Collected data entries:
※

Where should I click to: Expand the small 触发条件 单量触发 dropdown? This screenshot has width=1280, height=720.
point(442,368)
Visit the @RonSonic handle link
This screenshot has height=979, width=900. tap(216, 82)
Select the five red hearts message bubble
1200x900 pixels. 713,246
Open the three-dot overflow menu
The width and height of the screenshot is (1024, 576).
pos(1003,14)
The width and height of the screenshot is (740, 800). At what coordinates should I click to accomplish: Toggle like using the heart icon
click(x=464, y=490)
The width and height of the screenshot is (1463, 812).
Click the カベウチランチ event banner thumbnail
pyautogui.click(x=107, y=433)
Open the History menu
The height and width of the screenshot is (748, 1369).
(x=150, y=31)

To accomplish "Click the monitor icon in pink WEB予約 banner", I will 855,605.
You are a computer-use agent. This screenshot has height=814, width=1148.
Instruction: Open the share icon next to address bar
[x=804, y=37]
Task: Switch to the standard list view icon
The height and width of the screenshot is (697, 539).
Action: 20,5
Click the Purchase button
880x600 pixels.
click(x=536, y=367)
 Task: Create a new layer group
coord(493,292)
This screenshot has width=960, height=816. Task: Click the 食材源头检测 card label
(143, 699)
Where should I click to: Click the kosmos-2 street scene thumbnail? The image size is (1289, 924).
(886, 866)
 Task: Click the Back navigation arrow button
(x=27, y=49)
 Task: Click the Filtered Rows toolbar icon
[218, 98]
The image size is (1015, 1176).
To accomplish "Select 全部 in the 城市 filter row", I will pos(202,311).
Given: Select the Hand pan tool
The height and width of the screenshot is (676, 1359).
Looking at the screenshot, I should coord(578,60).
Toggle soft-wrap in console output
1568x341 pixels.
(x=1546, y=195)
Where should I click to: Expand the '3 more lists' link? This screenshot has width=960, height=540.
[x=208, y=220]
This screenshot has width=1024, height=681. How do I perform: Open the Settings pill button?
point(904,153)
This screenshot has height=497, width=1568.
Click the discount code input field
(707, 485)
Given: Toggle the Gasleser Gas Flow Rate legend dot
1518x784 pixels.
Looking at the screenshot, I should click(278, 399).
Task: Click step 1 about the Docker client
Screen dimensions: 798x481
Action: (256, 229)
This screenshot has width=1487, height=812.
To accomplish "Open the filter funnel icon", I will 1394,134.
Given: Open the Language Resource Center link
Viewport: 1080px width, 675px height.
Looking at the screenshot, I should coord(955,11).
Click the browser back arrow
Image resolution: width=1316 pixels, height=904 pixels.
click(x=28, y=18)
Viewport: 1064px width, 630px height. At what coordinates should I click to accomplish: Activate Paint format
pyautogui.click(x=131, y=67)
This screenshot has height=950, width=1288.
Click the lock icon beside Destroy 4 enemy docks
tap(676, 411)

※

Retype all of the data word for word.

Reply to the task =
Where should I click to: Expand the small 触发条件 单量触发 dropdown? This screenshot has width=1280, height=720.
point(442,368)
Visit the @RonSonic handle link
This screenshot has height=979, width=900. tap(216, 82)
Select the five red hearts message bubble
1200x900 pixels. 713,246
Open the three-dot overflow menu
The width and height of the screenshot is (1024, 576).
pos(1003,14)
The width and height of the screenshot is (740, 800). At what coordinates should I click to accomplish: Toggle like using the heart icon
click(x=464, y=490)
The width and height of the screenshot is (1463, 812).
Click the カベウチランチ event banner thumbnail
pyautogui.click(x=107, y=433)
Open the History menu
The height and width of the screenshot is (748, 1369).
(x=150, y=31)

To accomplish "Click the monitor icon in pink WEB予約 banner", I will 855,605.
You are a computer-use agent. This screenshot has height=814, width=1148.
Instruction: Open the share icon next to address bar
[x=804, y=37]
Task: Switch to the standard list view icon
The height and width of the screenshot is (697, 539).
Action: 20,5
Click the Purchase button
880x600 pixels.
click(x=536, y=367)
 Task: Create a new layer group
coord(493,292)
This screenshot has width=960, height=816. Task: Click the 食材源头检测 card label
(143, 699)
Where should I click to: Click the kosmos-2 street scene thumbnail? The image size is (1289, 924).
(886, 866)
 Task: Click the Back navigation arrow button
(x=27, y=49)
 Task: Click the Filtered Rows toolbar icon
[218, 98]
The image size is (1015, 1176).
To accomplish "Select 全部 in the 城市 filter row", I will pos(202,311).
Given: Select the Hand pan tool
The height and width of the screenshot is (676, 1359).
Looking at the screenshot, I should coord(578,60).
Toggle soft-wrap in console output
1568x341 pixels.
(x=1546, y=195)
Where should I click to: Expand the '3 more lists' link? This screenshot has width=960, height=540.
[x=208, y=220]
This screenshot has width=1024, height=681. How do I perform: Open the Settings pill button?
point(904,153)
This screenshot has height=497, width=1568.
Click the discount code input field
(707, 485)
Given: Toggle the Gasleser Gas Flow Rate legend dot
1518x784 pixels.
Looking at the screenshot, I should click(278, 399).
Task: Click step 1 about the Docker client
Screen dimensions: 798x481
Action: (256, 229)
This screenshot has width=1487, height=812.
To accomplish "Open the filter funnel icon", I will 1394,134.
Given: Open the Language Resource Center link
Viewport: 1080px width, 675px height.
Looking at the screenshot, I should coord(955,11).
Click the browser back arrow
Image resolution: width=1316 pixels, height=904 pixels.
click(x=28, y=18)
Viewport: 1064px width, 630px height. At what coordinates should I click to accomplish: Activate Paint format
pyautogui.click(x=131, y=67)
This screenshot has height=950, width=1288.
Click the lock icon beside Destroy 4 enemy docks
tap(676, 411)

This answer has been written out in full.